#### [Written instruction]
Reproduce the records verbatim from the line containing "Given: Open Find a Store" to the line containing "This screenshot has width=886, height=666.", including both of those lines. Omit the pictures from your reproduction.

#### [Extracted entries]
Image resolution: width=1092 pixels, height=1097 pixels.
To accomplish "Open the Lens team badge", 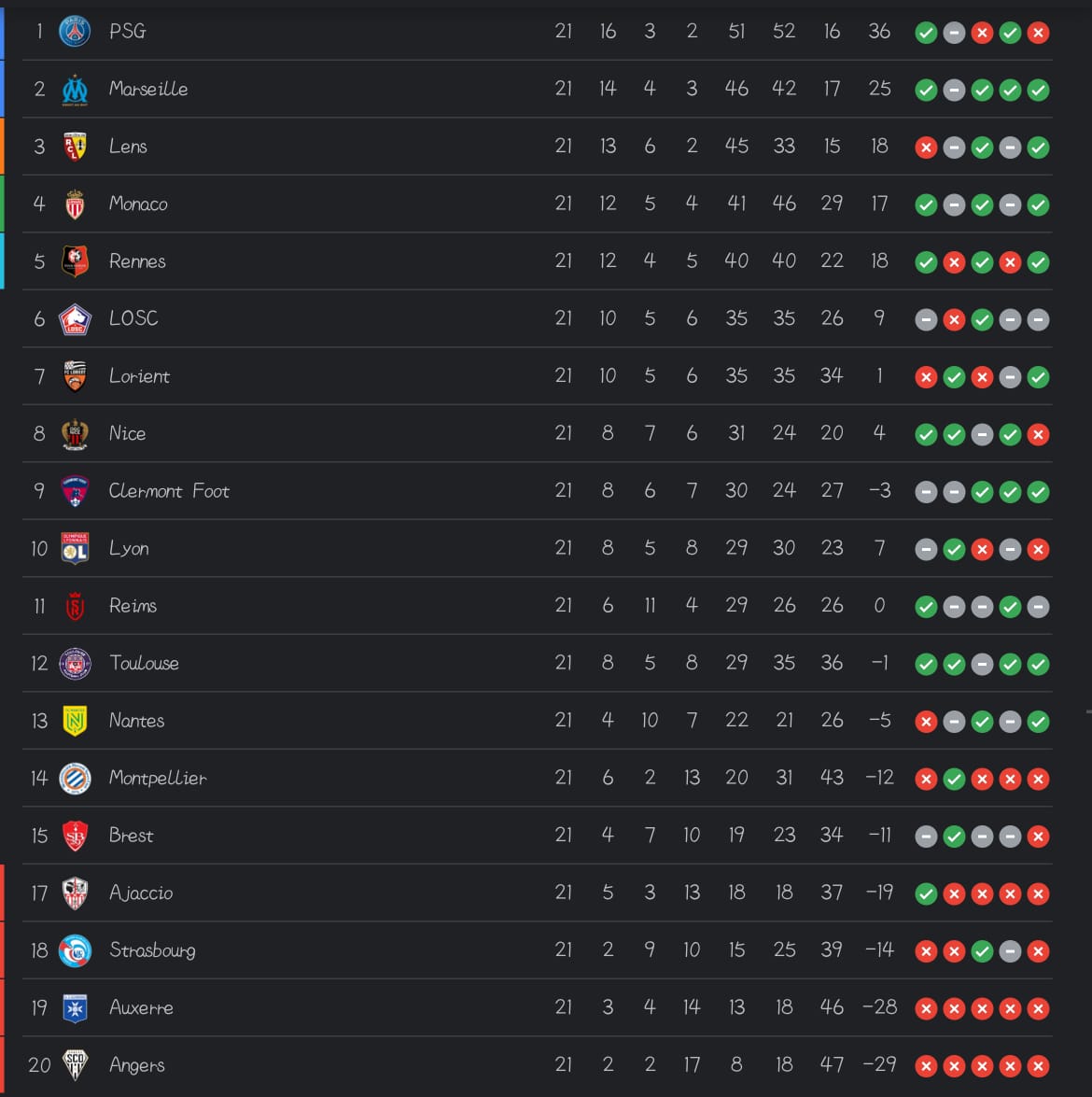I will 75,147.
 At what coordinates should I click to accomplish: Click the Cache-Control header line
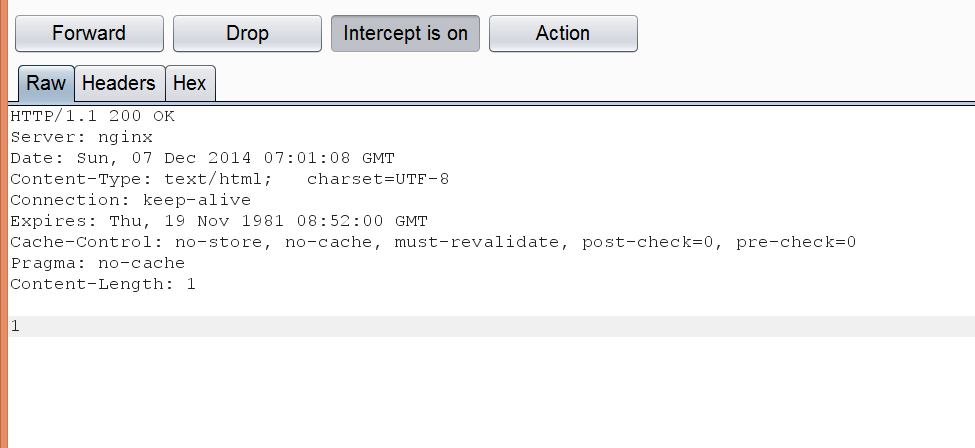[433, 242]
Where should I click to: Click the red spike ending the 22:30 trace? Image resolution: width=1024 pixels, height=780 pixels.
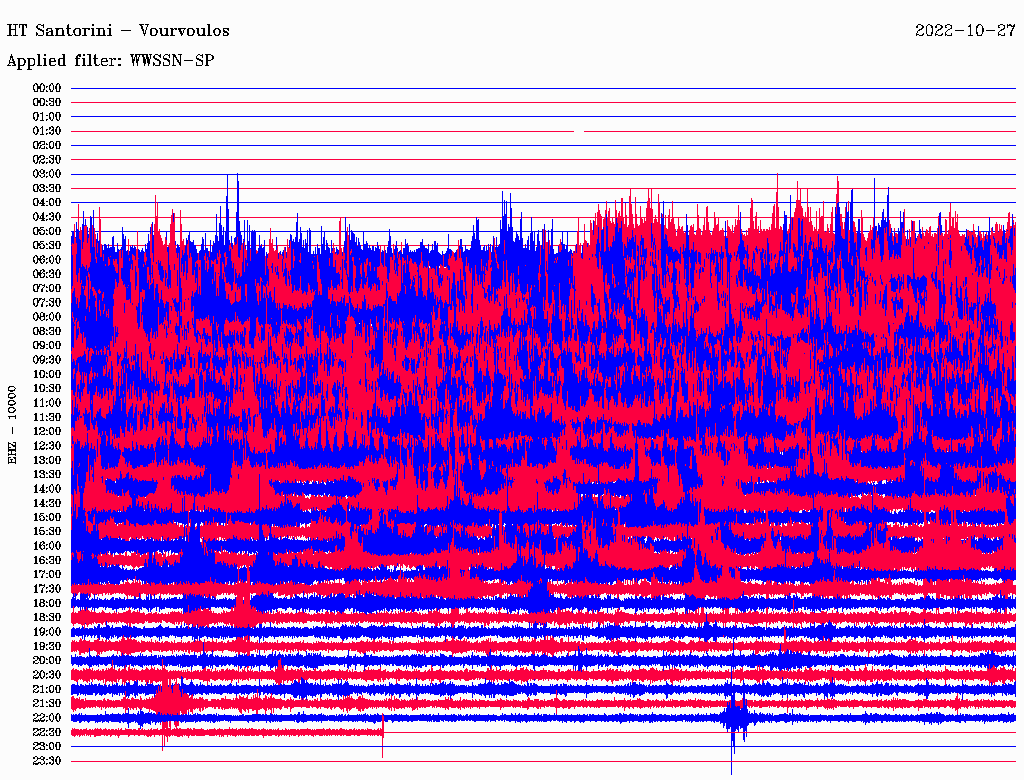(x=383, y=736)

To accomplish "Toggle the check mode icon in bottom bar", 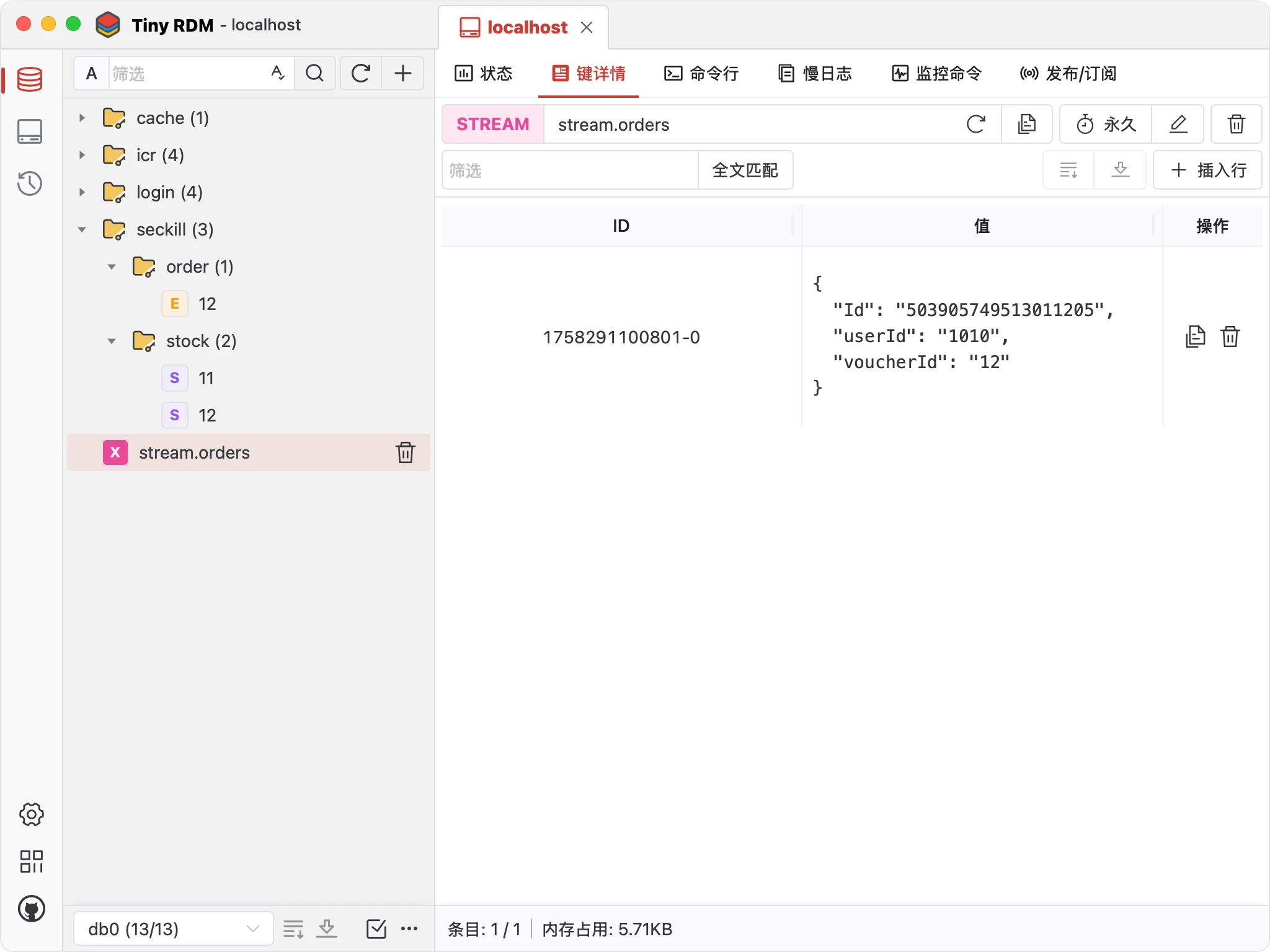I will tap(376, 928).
* * *
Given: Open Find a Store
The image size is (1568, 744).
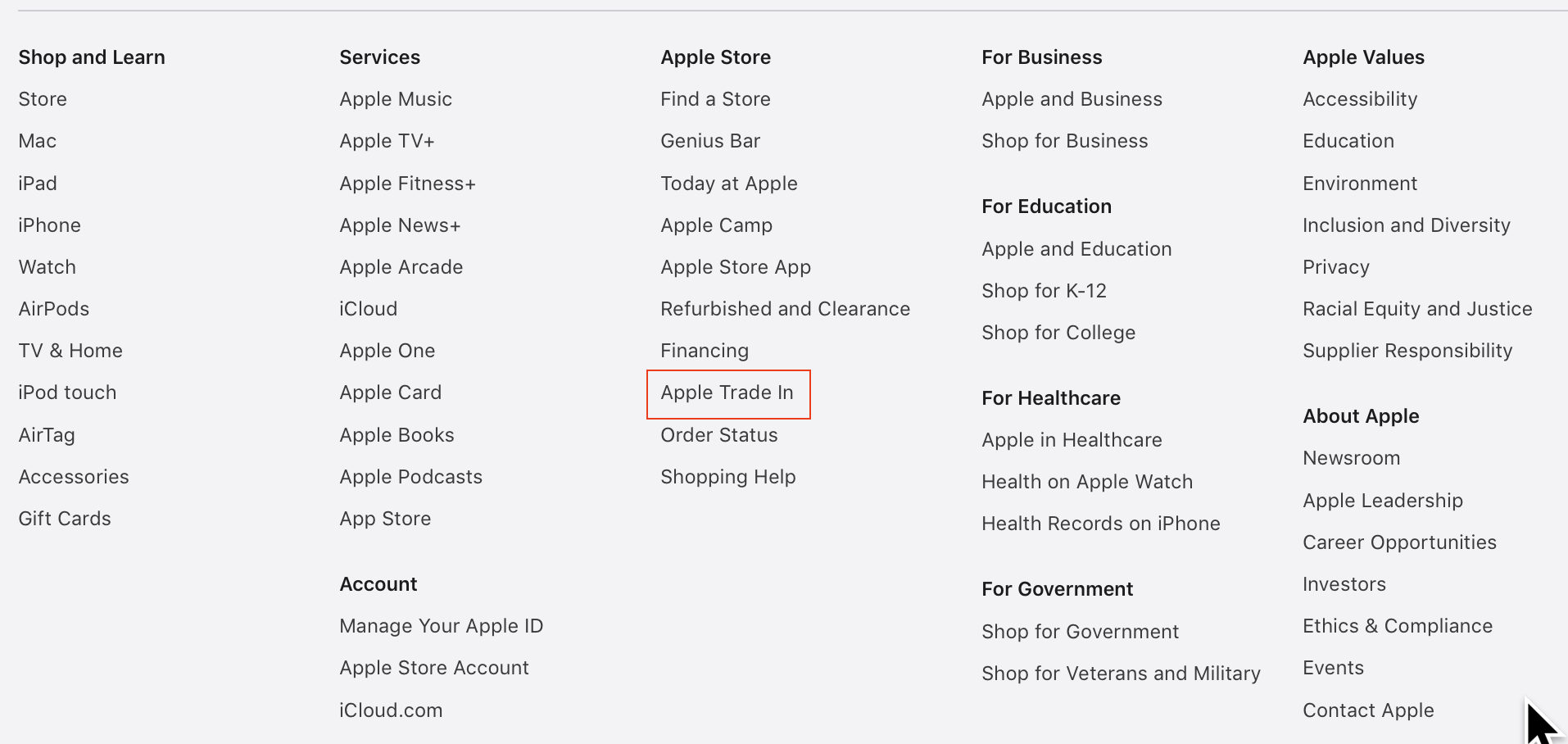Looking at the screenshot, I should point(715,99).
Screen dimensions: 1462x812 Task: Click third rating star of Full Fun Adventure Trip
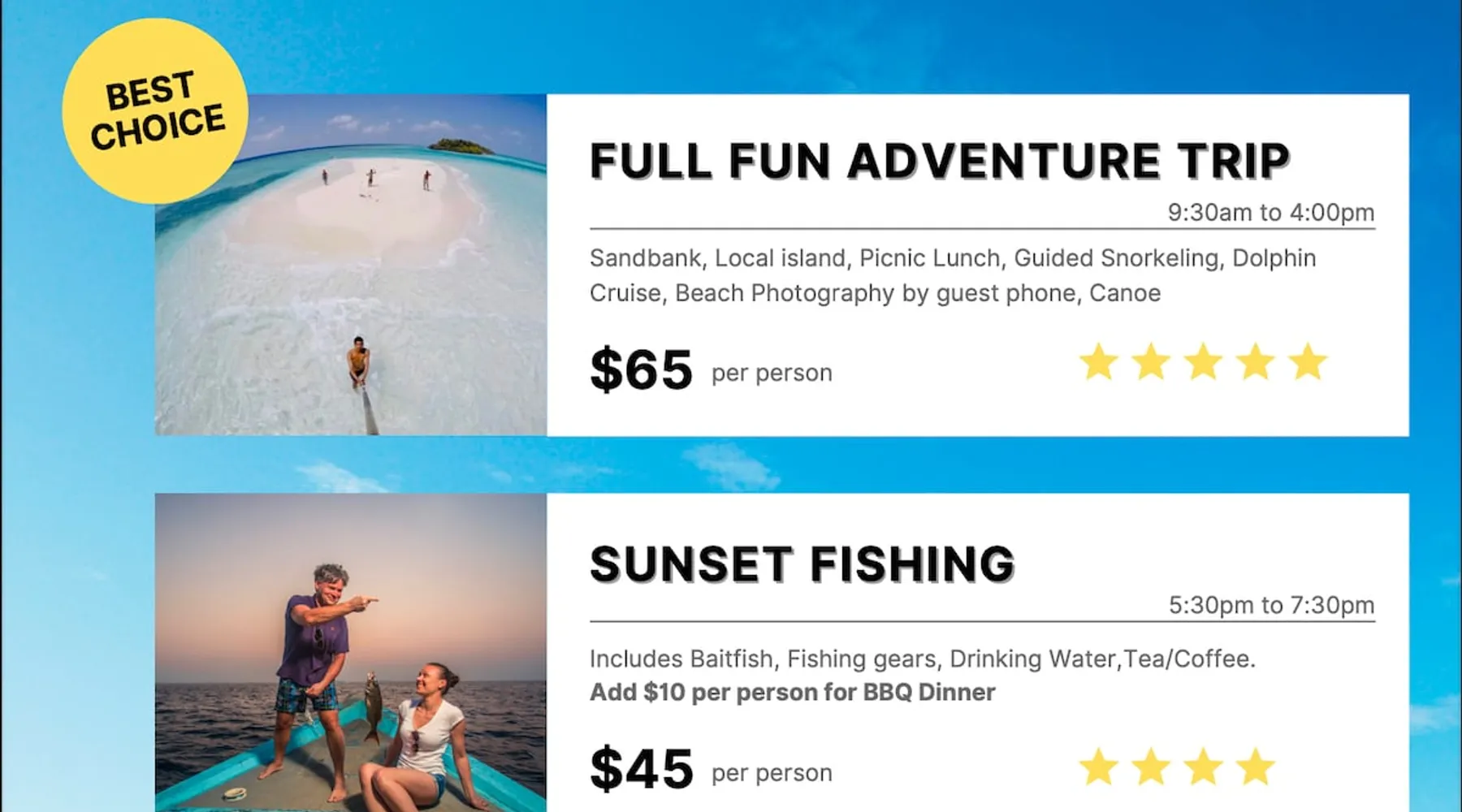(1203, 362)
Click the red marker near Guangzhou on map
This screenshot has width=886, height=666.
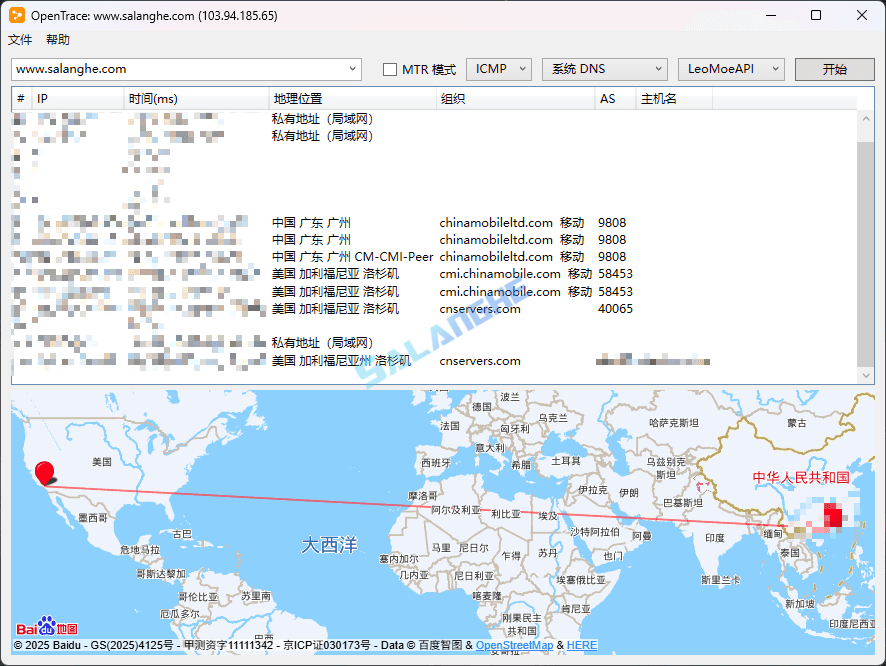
==
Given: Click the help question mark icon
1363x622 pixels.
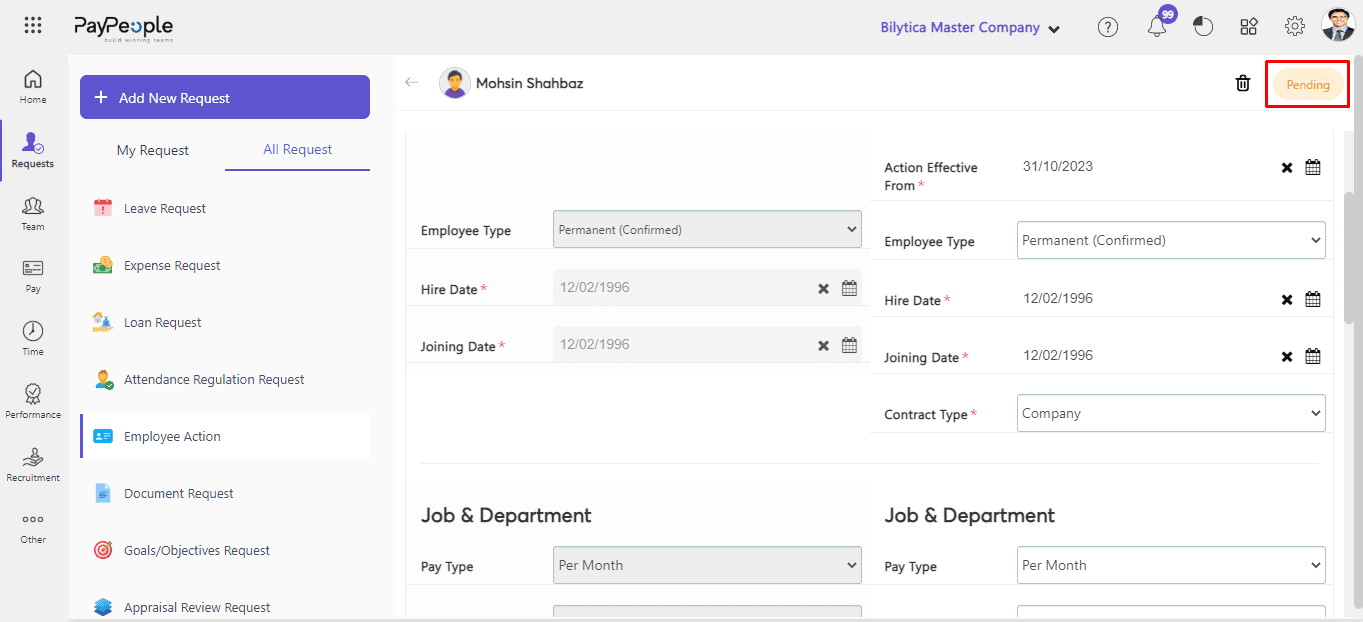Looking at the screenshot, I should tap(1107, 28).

#### [In response]
Given: Open Find a Store
The image size is (1568, 744).
Looking at the screenshot, I should point(715,99).
Screen dimensions: 1462x812 Task: Click third rating star of Full Fun Adventure Trip
(1203, 362)
Click the red marker near Guangzhou on map
This screenshot has width=886, height=666.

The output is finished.